Does anyone know how to format columns so that punctuation (such as quotation marks, hyphens, etc.) are able to jut out into the margin? Thank you!

I am puzzled.

You are looking to let punctuation be out into the margin but in my version 24.2.7.2 it’s automatically done for some texts.

I am looking for the reverse, to not have punctuation be out into the margin, but I don’t find which option is provinding the choice.

My text is in chinese where punctuation are “full-width” but it shows LO is able to apply, at least on the right margin this “expected by you” and “unexpected by me” behavior.

So why not having an option to choose if applied or not.

Text of the sample is

面试的时候,经理对我印象不错,还通知我明天就可以上班了。真没想到,找工作这么顺利。你想知道面试需要注意什么吗?首先,要穿正式的、衣服

Chinese font is Google Sans Mono CJK, here is the graphical result

Screenshot from 2025-06-03 08-54-35

Attach the sample file corresponding to the screenshot.

Hi Ajlittoz.

Diiging deeper I found the expected option, unfortunately it’s applying only on chinese like content.

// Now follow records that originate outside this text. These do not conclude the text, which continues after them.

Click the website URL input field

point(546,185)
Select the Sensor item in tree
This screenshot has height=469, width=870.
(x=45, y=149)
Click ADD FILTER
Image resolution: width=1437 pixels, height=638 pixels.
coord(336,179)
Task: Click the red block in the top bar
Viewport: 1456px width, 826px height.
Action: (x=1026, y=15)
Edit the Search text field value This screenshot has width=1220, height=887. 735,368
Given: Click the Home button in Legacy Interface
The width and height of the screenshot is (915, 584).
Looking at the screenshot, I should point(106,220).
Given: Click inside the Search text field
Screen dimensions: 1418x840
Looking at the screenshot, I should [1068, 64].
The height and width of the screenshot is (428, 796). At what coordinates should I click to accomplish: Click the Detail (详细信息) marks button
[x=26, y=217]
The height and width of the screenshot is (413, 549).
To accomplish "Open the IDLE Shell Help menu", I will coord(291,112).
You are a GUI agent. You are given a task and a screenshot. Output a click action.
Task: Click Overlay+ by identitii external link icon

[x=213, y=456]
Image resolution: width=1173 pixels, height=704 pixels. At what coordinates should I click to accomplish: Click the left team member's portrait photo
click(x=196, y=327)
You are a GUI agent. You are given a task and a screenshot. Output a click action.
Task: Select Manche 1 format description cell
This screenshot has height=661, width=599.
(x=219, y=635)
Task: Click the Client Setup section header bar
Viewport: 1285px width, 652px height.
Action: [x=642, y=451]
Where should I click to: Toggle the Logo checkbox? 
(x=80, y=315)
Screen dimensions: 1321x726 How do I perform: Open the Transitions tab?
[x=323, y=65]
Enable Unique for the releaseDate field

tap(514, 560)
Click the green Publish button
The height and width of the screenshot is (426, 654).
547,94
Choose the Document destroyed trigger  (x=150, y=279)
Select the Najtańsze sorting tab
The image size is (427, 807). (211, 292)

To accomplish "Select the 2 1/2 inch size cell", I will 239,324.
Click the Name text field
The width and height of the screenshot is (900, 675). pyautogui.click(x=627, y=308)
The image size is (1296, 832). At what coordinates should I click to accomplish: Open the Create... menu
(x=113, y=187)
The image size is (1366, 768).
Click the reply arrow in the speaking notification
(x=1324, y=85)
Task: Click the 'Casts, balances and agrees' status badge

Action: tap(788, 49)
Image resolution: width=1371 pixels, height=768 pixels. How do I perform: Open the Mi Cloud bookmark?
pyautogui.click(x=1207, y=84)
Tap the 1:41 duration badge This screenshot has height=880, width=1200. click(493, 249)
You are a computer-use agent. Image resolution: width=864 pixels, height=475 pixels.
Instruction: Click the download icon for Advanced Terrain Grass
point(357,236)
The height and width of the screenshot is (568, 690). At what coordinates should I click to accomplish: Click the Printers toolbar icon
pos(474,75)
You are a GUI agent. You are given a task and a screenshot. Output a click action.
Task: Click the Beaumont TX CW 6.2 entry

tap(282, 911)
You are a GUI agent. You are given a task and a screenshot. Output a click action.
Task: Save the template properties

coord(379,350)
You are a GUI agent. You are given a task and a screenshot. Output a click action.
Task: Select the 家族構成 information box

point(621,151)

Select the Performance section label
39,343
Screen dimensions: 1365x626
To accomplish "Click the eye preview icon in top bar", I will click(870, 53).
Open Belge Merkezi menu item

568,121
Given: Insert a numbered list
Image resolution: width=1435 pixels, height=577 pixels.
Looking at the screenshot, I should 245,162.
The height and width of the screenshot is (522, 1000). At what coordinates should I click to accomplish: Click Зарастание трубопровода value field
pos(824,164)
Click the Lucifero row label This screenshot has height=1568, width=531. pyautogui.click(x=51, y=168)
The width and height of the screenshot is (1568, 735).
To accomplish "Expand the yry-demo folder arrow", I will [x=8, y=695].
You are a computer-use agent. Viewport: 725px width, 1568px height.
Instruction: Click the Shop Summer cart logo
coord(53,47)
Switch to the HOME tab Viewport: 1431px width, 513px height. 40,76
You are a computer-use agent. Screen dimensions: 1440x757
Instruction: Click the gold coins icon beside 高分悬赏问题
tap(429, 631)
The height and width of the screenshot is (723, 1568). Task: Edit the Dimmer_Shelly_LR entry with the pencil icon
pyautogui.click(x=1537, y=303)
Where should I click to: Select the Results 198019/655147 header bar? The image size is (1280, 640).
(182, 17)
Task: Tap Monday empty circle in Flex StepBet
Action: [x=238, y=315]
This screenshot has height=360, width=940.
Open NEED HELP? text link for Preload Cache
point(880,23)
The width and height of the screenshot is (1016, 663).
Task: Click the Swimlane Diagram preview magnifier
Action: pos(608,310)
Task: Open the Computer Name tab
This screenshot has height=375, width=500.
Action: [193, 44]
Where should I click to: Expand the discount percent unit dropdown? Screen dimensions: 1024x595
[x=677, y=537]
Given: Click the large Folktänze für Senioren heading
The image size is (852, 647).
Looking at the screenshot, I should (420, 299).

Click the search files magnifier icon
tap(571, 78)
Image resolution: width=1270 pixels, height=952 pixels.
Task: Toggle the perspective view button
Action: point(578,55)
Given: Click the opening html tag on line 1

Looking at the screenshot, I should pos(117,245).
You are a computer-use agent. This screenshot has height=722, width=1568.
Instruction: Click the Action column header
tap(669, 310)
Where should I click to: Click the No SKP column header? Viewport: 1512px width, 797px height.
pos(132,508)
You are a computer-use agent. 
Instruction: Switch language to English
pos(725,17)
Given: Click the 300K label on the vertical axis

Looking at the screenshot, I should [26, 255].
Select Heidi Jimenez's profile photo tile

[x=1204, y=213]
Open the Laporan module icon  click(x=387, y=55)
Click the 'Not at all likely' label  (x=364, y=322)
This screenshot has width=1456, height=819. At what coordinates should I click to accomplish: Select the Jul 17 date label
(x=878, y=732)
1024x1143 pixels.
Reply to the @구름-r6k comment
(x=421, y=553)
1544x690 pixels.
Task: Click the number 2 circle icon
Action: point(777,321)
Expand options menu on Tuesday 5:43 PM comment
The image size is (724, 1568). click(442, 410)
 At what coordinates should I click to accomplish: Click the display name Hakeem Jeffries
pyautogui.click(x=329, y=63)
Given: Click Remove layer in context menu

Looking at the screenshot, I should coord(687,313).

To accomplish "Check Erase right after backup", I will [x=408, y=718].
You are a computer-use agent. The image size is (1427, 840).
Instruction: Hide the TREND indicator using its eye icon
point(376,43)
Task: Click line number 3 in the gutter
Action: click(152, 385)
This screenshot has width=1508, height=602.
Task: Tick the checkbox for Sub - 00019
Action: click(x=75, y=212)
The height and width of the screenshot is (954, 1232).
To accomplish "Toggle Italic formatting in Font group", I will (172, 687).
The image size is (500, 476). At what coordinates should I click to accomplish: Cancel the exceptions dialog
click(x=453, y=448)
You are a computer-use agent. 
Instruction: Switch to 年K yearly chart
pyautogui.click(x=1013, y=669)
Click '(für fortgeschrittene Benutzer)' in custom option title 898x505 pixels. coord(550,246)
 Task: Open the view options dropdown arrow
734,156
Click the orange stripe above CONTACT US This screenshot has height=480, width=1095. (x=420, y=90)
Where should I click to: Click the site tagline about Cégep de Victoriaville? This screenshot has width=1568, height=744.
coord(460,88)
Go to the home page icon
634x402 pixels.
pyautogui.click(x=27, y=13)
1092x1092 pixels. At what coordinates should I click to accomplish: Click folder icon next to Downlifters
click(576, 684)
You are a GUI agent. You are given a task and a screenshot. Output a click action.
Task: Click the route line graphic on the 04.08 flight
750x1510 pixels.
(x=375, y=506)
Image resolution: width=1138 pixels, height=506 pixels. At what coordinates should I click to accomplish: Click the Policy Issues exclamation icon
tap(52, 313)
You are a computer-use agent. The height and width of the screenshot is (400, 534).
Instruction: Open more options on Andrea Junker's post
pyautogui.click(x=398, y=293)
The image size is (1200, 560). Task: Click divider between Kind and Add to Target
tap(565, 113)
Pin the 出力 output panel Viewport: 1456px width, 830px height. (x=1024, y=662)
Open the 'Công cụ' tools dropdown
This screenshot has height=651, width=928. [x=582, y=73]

So for chinese like content three choices are efficients

  • put punctuation in margin

  • put punctuation at the next line

  • put last character and punctuation at the next line to avoid starting a line with a punctuation

Unfortunately these options are not available for non chinese like content, I tried to enforce chinese like behavior to lorem ipsum without sucess.

At least LO enhancement for latin script content is easy to describe, something like “Please offer the same option for latin script content than for chinese like content”

Sample hanging.odt (49.3 KB)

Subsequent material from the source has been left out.